Upcycling Plastic Waste: Ce-Doped Co-Based Metal–Organic Framework Synthesis Using Discarded Polyethylene Terephthalate and Electrooxidation of Polyethylene Terephthalate Hydrolysate Coupled with Hydrogen Production

The electrochemical upcycling of polyethylene terephthalate (PET) into more valuable substances offers a feasible way to address the issue of PET plastic contamination. Herein, we successfully synthesized a Ce-doped Co metal–organic framework (Co-MOF) electrode (CeCo-MOF/NF) and resynthesized CeCo-MOF/NF (R-CeCo-MOF/NF) by employing recycled terephthalic acid derived from waste PET plastics on nickel foam (NF).
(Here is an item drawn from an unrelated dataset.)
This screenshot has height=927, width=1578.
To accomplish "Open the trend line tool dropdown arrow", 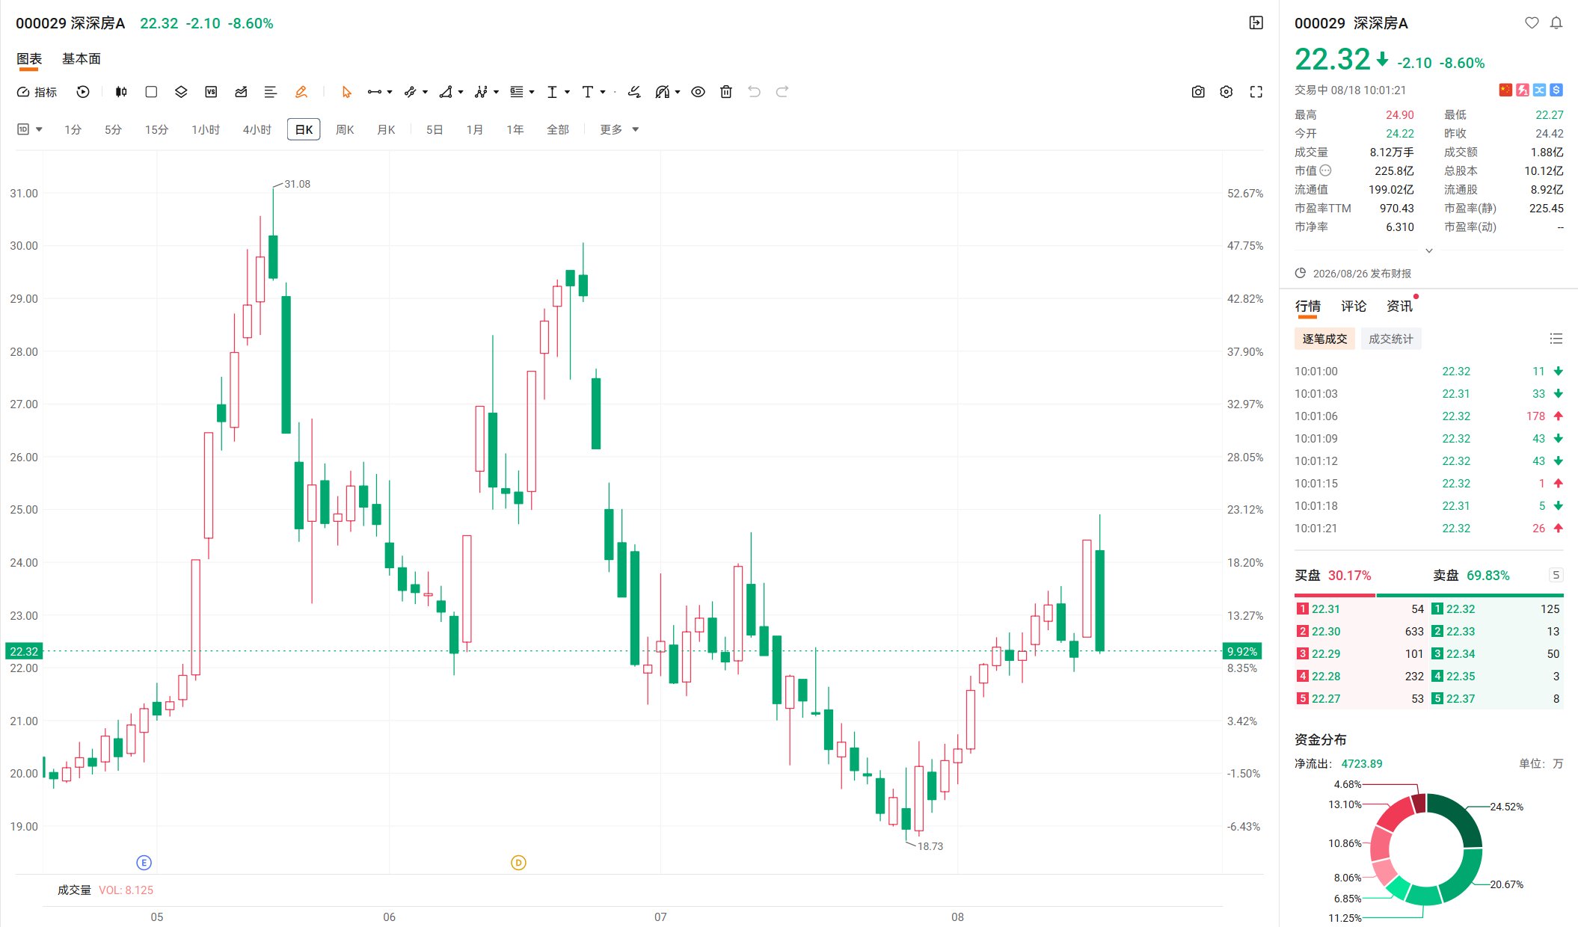I will pyautogui.click(x=390, y=92).
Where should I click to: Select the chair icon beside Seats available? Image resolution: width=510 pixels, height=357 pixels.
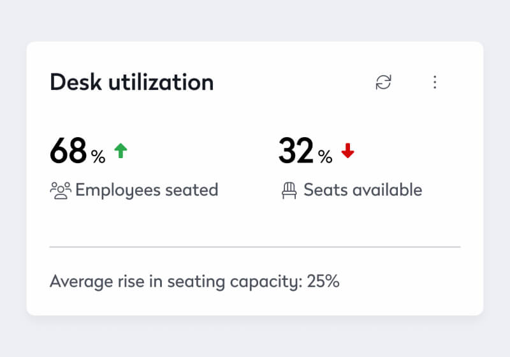coord(289,190)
By utilizing CeCo-MOF/NF as both the cathode and anode, Ce–Co(OH)₂ and Ce–CoOOH were in situ reconstructed as highly effective species for hydrogen evolution reaction and PET hydrolysate oxidation. CeCo-MOF/NF exhibits excellent catalytic performance for hydrogen evolution reaction in alkaline media. Meanwhile, CeCo-MOF/NF achieves a current density of 100 mA cm⁻² at only 1.30 and 1.34 V vs. reversible hydrogen electrode during the ethylene glycol oxidation reaction and PET hydrolysate oxidation, respectively. Furthermore, R-CeCo-MOF/NF demonstrates stable and ideal performance in ethylene glycol oxidation reaction and PET hydrolysate oxidation. This study proposes an energy-efficient and cost-effective electrolysis pathway for developing efficient electrocatalysts to facilitate sustainable plastic recycling and advance the development of a zero-carbon economy.